* WHAT IS REQUIRED
The records below are to be transcribed exactly as they appear.
--
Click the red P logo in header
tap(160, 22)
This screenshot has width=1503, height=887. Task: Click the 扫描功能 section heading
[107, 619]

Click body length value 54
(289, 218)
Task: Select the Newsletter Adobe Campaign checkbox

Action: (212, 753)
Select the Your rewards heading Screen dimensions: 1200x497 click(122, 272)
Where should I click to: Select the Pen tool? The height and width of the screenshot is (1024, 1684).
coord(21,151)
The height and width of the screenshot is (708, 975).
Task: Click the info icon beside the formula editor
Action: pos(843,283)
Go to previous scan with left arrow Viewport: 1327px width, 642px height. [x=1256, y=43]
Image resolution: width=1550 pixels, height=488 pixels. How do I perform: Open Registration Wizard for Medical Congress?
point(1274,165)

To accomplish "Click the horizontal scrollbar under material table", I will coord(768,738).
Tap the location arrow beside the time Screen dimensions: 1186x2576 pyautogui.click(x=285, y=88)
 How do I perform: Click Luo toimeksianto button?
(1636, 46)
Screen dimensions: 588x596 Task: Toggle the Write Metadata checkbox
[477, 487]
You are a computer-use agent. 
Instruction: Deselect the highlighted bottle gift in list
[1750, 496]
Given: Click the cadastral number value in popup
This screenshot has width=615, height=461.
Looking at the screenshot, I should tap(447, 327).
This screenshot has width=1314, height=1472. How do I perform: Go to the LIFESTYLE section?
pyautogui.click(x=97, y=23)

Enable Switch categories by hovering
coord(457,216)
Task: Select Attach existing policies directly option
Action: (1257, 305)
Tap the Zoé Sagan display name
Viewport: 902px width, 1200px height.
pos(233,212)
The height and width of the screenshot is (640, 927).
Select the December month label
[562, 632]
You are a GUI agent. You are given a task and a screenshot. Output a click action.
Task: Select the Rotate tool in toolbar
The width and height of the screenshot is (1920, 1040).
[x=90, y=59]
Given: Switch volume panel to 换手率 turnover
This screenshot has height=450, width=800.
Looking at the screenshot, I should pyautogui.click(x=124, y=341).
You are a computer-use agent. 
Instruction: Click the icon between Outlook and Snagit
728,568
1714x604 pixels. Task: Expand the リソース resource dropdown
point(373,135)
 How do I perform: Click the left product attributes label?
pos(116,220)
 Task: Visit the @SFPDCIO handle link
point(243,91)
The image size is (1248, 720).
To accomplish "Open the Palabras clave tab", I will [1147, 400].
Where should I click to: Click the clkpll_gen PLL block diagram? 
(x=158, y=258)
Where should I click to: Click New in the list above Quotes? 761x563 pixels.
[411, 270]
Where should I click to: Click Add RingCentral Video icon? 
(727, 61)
--
* YOUR SOLUTION
Click the red P logo in header
tap(160, 22)
This screenshot has width=1503, height=887. Task: Click the 扫描功能 section heading
[107, 619]

Click body length value 54
(289, 218)
Task: Select the Newsletter Adobe Campaign checkbox

Action: (212, 753)
Select the Your rewards heading Screen dimensions: 1200x497 click(122, 272)
Where should I click to: Select the Pen tool? The height and width of the screenshot is (1024, 1684).
coord(21,151)
The height and width of the screenshot is (708, 975).
Task: Click the info icon beside the formula editor
Action: pos(843,283)
Go to previous scan with left arrow Viewport: 1327px width, 642px height. [x=1256, y=43]
Image resolution: width=1550 pixels, height=488 pixels. How do I perform: Open Registration Wizard for Medical Congress?
point(1274,165)

To accomplish "Click the horizontal scrollbar under material table", I will coord(768,738).
Tap the location arrow beside the time Screen dimensions: 1186x2576 pyautogui.click(x=285, y=88)
 How do I perform: Click Luo toimeksianto button?
(1636, 46)
Screen dimensions: 588x596 Task: Toggle the Write Metadata checkbox
[477, 487]
You are a computer-use agent. 
Instruction: Deselect the highlighted bottle gift in list
[1750, 496]
Given: Click the cadastral number value in popup
This screenshot has width=615, height=461.
Looking at the screenshot, I should tap(447, 327).
This screenshot has width=1314, height=1472. How do I perform: Go to the LIFESTYLE section?
pyautogui.click(x=97, y=23)

Enable Switch categories by hovering
coord(457,216)
Task: Select Attach existing policies directly option
Action: (1257, 305)
Tap the Zoé Sagan display name
Viewport: 902px width, 1200px height.
pos(233,212)
The height and width of the screenshot is (640, 927).
Select the December month label
[562, 632]
You are a GUI agent. You are given a task and a screenshot. Output a click action.
Task: Select the Rotate tool in toolbar
The width and height of the screenshot is (1920, 1040).
[x=90, y=59]
Given: Switch volume panel to 换手率 turnover
This screenshot has height=450, width=800.
Looking at the screenshot, I should pyautogui.click(x=124, y=341).
You are a computer-use agent. 
Instruction: Click the icon between Outlook and Snagit
728,568
1714x604 pixels. Task: Expand the リソース resource dropdown
point(373,135)
 How do I perform: Click the left product attributes label?
pos(116,220)
 Task: Visit the @SFPDCIO handle link
point(243,91)
The image size is (1248, 720).
To accomplish "Open the Palabras clave tab", I will [1147, 400].
Where should I click to: Click the clkpll_gen PLL block diagram? 
(x=158, y=258)
Where should I click to: Click New in the list above Quotes? 761x563 pixels.
[411, 270]
Where should I click to: Click Add RingCentral Video icon? 
(727, 61)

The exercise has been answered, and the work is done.